Request:
Copy out each of the following records word for word, leaving the pictures out of your copy.

##### Input #####

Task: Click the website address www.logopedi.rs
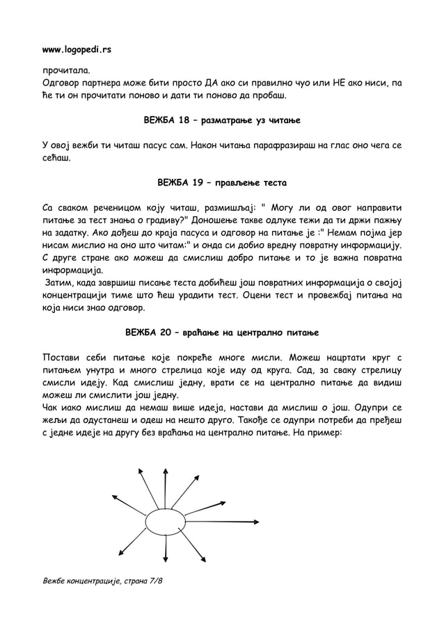(76, 51)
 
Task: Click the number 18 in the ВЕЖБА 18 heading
(182, 120)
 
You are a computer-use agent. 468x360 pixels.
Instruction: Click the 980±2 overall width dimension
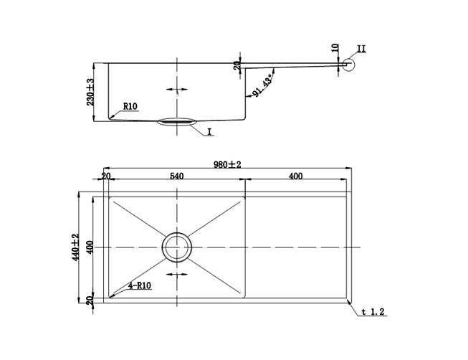coord(227,165)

#####

Completed task:
Task: Click the website address www.logopedi.rs
(76, 51)
 
Task: Click the number 18 in the ВЕЖБА 18 heading
(182, 120)
 
You are a computer-use agent. 468x360 pixels.
Instruction: Click the 980±2 overall width dimension
coord(227,165)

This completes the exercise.